Un vaisseau spatial est envoyé de la Terre dans l’espace $T^2$ et il voyage à une vitesse constante. Est-ce qu’il revient un jour au point de départ? Quelle est sa trajectoire?
Commotion dans le monde scientifique
Le célèbre explorateur spatial Platellan est de retour. Parti il y a quinze ans pour un voyage d’exploration qui devait le mener aux confins de l’univers, il a voyagé dans la même direction durant toute ces années. Quelle ne fut pas sa surprise lorsqu’il a constaté qu’il était revenu sur Terre sans avoir fait demi-tour. Tous les plastronomes réunis en congrès ont tenté d’expliquer ce phénomène. La théorie retenue lors de ce congrès est celle du professeur Platilei. Selon cette théorie, notre univers serait une maille sur un énorme « ballon ». Un ballon serait un objet ayant les mêmes caractéristiques qu’un cercle mais possédant une dimension de plus.
Les mathématiciens n’ont pas tardé à mettre cette théorie en équation. Ce ballon, auquel ils ont donné le 2 nom de « sphère » et qu’ils désignent par $S_R^2,$ serait décrit par l’équation:
\[x^2+y^2+z^2 =R^2\]
où $R$ est le rayon de la sphère (figure 1).

Figure 1: La terre circulaire plate est une maille dans un univers sphérique. Platellan croyait voyager en ligne droite. Sa trajectoire était en réalité un grand cercle sur la sphère.
L’Univers pourrait être un tore $T^3$ de dimension 3 défini comme produit cartésien $S^1×S^1×S^1$ de trois copies du cercle unitaire par rapport aux unités de grandeur astronomique. Le cercle unitaire est la partie du plan $\mathbf{R}^2$ décrite par l’équation $x^2 + y^2 = 1.$ Par analogie, le tore $T^3$ est une partie de l’espace $\mathbf{R}^2×\mathbf{R}^2×\mathbf{R}^2 = \mathbf{R}^6$ de dimension 6.
La forme de l’univers: Sphère ou beignet?
Plusieurs scientifiques considèrent que notre univers pourrait être une sphère $S^3$ de dimension 3 dans $R^4$ donnée par l’équation:
\[x^2 +y^2 +z^2 +u^2 =R2\]
où $R$ est le rayon de la sphère. Cette théorie a été remise en question au cours des dernières années.
Si l’Univers est limité, alors pourquoi doit-il être sphérique?
Plusieurs scientifiques adhèrent à une nouvelle théorie selon laquelle l’univers aurait la forme d’un beignet, appelé tore. Une sonde spatiale devrait être envoyée prochainement dans l’espace selon une trajectoire précise pour vérifier la validité de cette théorie.

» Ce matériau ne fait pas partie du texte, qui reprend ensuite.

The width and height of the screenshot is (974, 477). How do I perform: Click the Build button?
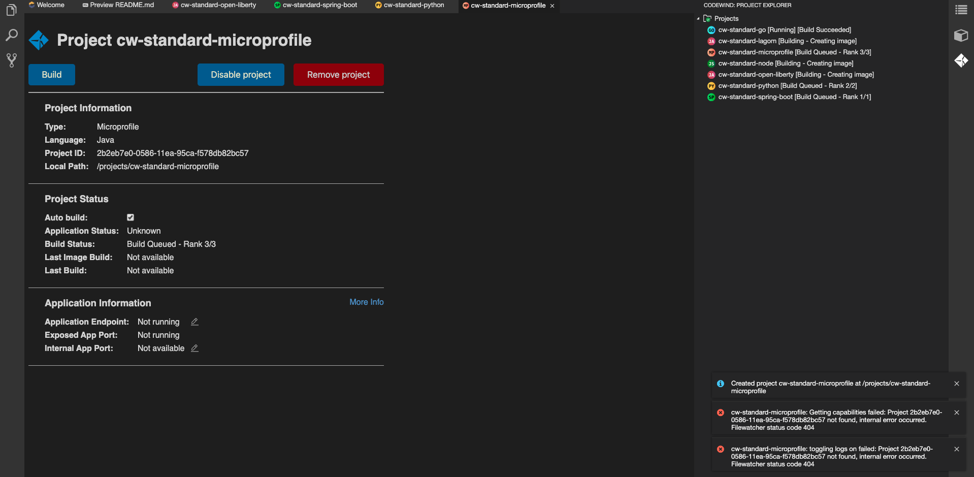coord(51,74)
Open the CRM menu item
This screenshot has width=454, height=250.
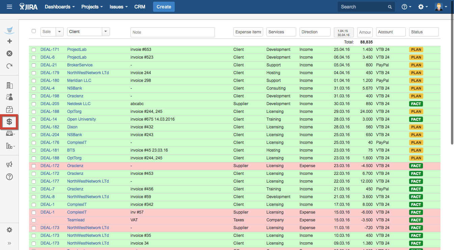pyautogui.click(x=140, y=7)
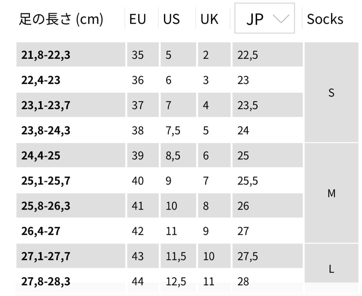Select the US column header

tap(172, 19)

Figure 2: La droite enroulée sur le cercle.

Figure 3 : Le carré est enroulé pour former un cylindre. Celui-ci
est étiré et enroulé, ses extrémités sont jointes pour former un tore.
On peut éviter de parler de dimensions si grandes en imaginant que la droite R est enroulée sur le cercle $S^1$ (figure 2). Puisque le cercle de rayon 1 a une circonférence de $2\pi$ radians, les nombres réels à intervalle $2\pi$ sont identifiés l’un avec l’autre. Deux voyageurs sur la droite réelle, l’un en $x$ et l’autre en $x’,$ sont au même endroit si:
\[x − x’ = 2\pi.\]
On peut procéder de façon analogue pour le tore $T^3.$ Considérons une feuille carrée constituée d’une membrane élastique et dont les cotés sont de longueur $2\pi$ radians. On peut rouler cette feuille pour en joindre les côtés et former un cylindre. En étirant ce cylindre, on peut en joindre les extrémités (figure 3). L’image de l’axe $OX$ est marqué par le cercle horizontal et celui de $OY$ par le cercle vertical.
En supposant que l’univers soit un tore, dans quelle direction doit-on lancer un vaisseau spatial pour qu’il revienne à son point de départ en conservant toujours la même direction?
Supposons que le point de départ soit (0; 0) et que l’équation de la trajectoire soit:
\[(x; y) = t \vec{v} = (t \upsilon_x; t \upsilon_y). \]
Si $\vec{v} = (1; 0)$ alors la trajectoire est le cercle horizontal sur le tore de la figure 2.
Si $\vec{v} = (0; 1),$ la trajectoire est le cercle vertical sur le tore de la figure 2.
Si $\vec{v} = (1; 2),$ la trajectoire passe au point $(\pi; 2\pi)$ sur le côté supérieur du carré qui est identifié avec le point $(\pi; 0)$ sur le côté inférieur.
En continuant dans la même direction, on passe par le point $(2\pi; 2\pi) ~ (0; 0)$ après avoir fait deux tours, donc on arrive au point de départ (figure 4).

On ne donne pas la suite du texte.